* _PARTS OF THE EXERCISE_:
1) Answer these from the lagging jacket thread:
(a) How much did z101 get for the old cylinder at the scrap merchants?
(b) What did pudds recently have fitted?
(c) What did DGOBS first recommend replacing the cylinder with?
2) Print the passage of the lagging jacket thread from "## Lex Foutish (11" up to and including "one piece afterwards?".
3) Name every distinct author who posts in the lagging jacket thread, listing each one once.

* _TEXT SECTION_:
________________________________________

# Lagging Jacket For a Hot Press Cylinder



## Lex Foutish (11 Sep 2009)

Can anybody recommend a good lagging jacket for a hot press cylinder that does't need more than one person to put it in place and that will remain in one piece afterwards?

The last one I bought took ages to put on the cylinder and needs regular monitoring to keep it properly in place.


----------



## DGOBS (11 Sep 2009)

To be honest, youd be much better off replacing the cylinder for a pre-insulated one


----------



## Lex Foutish (12 Sep 2009)

Thanks, DG. I thought about that but the lagging jacket does an excellent, efficient job when it remains in place and would do the job fine if the blooming thing would stay in place!


----------



## chrisboy (12 Sep 2009)

Lex Foutish said:


> Thanks, DG. I thought about that but the lagging jacket does an excellent, efficient job when it remains in place and would do the job fine if the blooming thing would stay in place!




It doesnt really.. Personally i live in my house on my own and if i need a shower and the water has been on in the previous 24 hours there'll be enough hot water.. No way with a lagging jacket..


----------



## z101 (28 Sep 2009)

I third that. There is no comparison. It's worth the spend to have it replaced. 
I sold the old one for €30 at the scrap merchants also.


----------



## pudds (28 Sep 2009)

If its tied on properly with the tapes it shouldn't slip down.

I got a thermostat fitted recently to mine and its hard to get the jacket around it, without cutting  it.  

Insulated tank is the biz but at what price.


----------



## DGOBS (28 Sep 2009)

hmmm, cost is about 1 earth! (hence the need to save it)


----------

________________________________________

* _EXCERPTED RECORDS_:

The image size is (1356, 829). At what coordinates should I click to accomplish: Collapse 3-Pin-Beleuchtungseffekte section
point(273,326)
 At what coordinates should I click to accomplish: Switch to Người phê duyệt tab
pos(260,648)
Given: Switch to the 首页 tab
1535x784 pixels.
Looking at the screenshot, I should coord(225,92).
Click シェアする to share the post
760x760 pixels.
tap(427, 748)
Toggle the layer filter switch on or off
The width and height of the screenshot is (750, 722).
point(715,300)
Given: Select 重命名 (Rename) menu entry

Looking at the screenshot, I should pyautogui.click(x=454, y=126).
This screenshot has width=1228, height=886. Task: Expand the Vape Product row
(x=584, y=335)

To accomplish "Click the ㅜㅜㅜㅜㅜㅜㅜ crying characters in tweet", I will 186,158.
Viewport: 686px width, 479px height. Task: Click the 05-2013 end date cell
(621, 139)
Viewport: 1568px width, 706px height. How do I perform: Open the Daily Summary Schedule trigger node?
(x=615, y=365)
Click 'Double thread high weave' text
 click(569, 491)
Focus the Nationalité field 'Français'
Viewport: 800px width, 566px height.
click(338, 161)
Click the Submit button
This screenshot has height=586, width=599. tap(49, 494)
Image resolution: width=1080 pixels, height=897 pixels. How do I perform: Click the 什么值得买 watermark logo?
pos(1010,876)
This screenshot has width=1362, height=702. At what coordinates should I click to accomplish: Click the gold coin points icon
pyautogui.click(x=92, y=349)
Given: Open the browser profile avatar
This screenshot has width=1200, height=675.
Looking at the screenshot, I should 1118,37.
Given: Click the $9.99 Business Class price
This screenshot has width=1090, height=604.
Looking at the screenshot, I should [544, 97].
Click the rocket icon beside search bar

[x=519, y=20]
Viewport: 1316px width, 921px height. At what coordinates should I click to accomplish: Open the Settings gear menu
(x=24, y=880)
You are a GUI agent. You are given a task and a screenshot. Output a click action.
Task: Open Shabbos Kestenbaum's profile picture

________________________________________

* _COMPLETE ANSWERS_:
1)
(a) €30
(b) A thermostat
(c) A pre-insulated cylinder

2)
## Lex Foutish (11 Sep 2009)

Can anybody recommend a good lagging jacket for a hot press cylinder that does't need more than one person to put it in place and that will remain in one piece afterwards?

3) Lex Foutish, DGOBS, chrisboy, z101, pudds